The United Nations General Assembly approved nine guiding principals for sovereign debt restructuring processes to improve the global financial system -- a proposal inspired by Argentina's debt crisis.
The resolution asserts that countries should protect foreign governments from minority creditors who refuse to go along with the majority of creditors who have mutually approved a restructuring plan, according to BBC News.
The proposal, submitted by South Africa, was approved by a landslide 135 votes in favor -- with the opposition of six countries including the United States, the United Kingdom, and Germany. Forty-two countries abstained from the vote, including most European nations.
The General Assembly's resolutions are not legally binding, but carry political weight. The resolution urges debtors and creditors "to act in good faith and with a cooperative spirit to reach a consensual rearrangement" of sovereign debt. It adds that states should be immune from domestic court decisions related to sovereign debt restructuring, adding that any exceptions should be limited, reports Reuters.
The resolution includes nine principles that should be respected when restructuring sovereign debt: sovereignty, good faith, transparency, impartiality, equitable treatment, sovereign immunity, legitimacy, sustainability and majority restructuring.
The result offers a starting point for discussion within the international body regarding an international bankruptcy law for states, that would protect good faith creditors, explains Página 12.
Sovereign debt restructuring has been fairly regular for the past two hundred years, reports Página 12 in a separate piece. Since 1950 there have been more than 600 around the world. But -- unlike corporate bankruptcy, for example -- the process takes place in a legal vacuum, and there are no global rules to protect countries that default and their creditors.
Argentina's proposal to create international legal framework for the restructuring of sovereign debts was backed last year by the 134 countries of the G77. However it met with opposition from the U.S., which rejects the concept that countries have a right to restructure their sovereign debt.
Opposition nations favored taking the discussion to the IMF, saying it is a more appropriate venue for the debate. However, proponents of the resolution note that those are less democratic organizations, where the Global South has less of an influence, reports La Nación.

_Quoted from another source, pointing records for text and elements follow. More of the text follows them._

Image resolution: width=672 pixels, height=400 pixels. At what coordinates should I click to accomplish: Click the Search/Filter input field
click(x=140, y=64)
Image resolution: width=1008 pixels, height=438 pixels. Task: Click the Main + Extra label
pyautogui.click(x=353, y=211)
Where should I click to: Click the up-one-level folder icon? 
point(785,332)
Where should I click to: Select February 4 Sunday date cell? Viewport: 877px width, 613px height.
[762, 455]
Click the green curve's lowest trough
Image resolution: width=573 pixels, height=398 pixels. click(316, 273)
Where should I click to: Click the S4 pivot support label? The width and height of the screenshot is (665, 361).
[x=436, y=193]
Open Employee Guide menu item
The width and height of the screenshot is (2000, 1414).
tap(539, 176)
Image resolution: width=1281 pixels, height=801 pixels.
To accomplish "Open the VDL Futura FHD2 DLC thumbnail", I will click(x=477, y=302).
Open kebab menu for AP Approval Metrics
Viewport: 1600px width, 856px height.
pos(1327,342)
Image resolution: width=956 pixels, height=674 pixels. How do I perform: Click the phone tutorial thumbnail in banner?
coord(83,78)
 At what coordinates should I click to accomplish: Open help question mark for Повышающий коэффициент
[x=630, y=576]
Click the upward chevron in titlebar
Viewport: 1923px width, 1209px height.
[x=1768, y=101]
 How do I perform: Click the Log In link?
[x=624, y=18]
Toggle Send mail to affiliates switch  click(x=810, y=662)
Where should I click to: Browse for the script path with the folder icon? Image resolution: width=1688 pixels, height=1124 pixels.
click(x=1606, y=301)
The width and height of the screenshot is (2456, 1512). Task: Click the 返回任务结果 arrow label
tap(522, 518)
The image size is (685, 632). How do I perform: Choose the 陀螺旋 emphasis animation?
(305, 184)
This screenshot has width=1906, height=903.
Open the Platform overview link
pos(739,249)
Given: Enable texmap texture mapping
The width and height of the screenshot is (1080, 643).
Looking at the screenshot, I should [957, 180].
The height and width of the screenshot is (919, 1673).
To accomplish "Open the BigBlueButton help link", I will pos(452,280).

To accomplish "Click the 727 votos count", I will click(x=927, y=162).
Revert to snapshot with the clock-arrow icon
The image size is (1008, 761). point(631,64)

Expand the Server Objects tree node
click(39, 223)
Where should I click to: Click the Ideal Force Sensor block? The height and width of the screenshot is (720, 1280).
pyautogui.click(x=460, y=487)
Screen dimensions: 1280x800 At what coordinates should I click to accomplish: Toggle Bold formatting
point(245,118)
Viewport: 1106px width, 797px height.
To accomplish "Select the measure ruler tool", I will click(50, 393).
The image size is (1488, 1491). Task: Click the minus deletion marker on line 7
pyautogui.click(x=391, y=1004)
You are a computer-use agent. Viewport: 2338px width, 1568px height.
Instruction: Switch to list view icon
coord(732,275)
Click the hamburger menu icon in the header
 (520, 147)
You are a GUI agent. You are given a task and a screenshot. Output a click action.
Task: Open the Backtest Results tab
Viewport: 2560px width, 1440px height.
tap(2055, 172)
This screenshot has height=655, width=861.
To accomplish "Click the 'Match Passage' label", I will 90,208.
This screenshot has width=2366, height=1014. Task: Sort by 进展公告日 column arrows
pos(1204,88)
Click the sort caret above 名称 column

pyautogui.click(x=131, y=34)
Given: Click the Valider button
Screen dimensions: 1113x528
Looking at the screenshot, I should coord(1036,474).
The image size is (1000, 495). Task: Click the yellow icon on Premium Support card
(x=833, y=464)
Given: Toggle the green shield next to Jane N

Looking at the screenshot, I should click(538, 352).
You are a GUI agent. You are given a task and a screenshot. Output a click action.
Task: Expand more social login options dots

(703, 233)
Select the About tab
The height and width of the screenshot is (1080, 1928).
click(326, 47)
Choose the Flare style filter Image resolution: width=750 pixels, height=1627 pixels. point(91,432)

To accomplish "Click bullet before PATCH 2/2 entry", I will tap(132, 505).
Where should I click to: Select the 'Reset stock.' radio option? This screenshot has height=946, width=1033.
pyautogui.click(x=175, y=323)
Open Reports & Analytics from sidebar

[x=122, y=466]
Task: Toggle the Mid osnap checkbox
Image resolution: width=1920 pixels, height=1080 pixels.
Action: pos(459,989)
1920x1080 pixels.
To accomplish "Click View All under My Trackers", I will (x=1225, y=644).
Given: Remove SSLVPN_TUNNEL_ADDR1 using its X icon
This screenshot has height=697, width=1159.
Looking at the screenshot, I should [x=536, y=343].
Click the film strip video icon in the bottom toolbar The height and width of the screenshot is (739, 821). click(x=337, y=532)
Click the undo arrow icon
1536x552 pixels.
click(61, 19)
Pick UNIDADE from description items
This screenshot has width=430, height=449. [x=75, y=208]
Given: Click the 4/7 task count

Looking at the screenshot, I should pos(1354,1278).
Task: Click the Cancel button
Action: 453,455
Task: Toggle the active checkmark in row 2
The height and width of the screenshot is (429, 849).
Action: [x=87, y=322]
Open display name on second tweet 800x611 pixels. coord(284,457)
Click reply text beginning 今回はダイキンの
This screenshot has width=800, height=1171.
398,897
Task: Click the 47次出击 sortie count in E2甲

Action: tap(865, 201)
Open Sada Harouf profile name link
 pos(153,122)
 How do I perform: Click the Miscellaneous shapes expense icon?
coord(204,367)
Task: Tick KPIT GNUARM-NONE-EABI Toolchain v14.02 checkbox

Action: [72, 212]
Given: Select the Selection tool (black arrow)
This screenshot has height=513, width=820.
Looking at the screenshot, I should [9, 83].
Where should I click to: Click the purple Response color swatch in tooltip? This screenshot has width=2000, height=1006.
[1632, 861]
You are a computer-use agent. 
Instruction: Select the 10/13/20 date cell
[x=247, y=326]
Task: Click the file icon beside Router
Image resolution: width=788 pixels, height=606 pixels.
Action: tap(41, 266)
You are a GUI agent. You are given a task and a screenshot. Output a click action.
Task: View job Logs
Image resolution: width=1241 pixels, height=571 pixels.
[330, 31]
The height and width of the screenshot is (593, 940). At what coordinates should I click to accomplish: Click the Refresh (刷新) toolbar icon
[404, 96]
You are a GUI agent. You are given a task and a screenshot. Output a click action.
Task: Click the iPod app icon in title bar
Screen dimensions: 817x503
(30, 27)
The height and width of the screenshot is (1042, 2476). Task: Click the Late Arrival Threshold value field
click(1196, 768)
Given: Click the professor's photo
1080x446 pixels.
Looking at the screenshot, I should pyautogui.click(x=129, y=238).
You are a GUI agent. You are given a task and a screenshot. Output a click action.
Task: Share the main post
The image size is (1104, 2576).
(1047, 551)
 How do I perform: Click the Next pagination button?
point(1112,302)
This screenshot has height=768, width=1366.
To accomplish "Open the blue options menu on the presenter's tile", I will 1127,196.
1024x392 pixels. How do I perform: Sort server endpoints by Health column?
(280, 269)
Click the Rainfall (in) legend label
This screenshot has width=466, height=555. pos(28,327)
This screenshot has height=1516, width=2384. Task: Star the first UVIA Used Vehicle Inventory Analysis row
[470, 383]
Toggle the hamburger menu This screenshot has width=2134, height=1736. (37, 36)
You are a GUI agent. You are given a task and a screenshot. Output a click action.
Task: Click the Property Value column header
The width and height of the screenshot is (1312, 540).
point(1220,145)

But Página 12 notes that the initiative joins efforts of the private sector, the IMF and other countries to limit the sovereign debt restructuring problem by modifying clauses on bonds.
The representative of South Africa, speaking on behalf of the Group of 77 developing countries and China said the text provided a good basis for future discussions. The principles seek a "win-win" situation for debtors and creditors, reports Página 12.
A letter in The Guardian earlier this week from leading economists, including James Galbraith and Thomas Picketty urged European countries to vote in favor of the resolution, noting that that such a framework would have permitted Greece to avoid many of the pitfalls of its current crisis, "in which political representatives gave in to creditor demands despite their lack of economic sense and their disastrous social impact."
The proposal was inspired by Argentina's travails with so-called "vulture funds," hedge-fund creditors who purchase debt at bankruptcy prices and then litigate for years seeking to obtain full repayment on the defaulted bonds. The proposal cannot help Argentina's current judicial dispute with hedge funds seeking to prevent the payment of the country's renegotiated debt, but could benefit countries seeking to restructure their debts, such as Greece, Puerto Rico, Portugal and the Ukraine.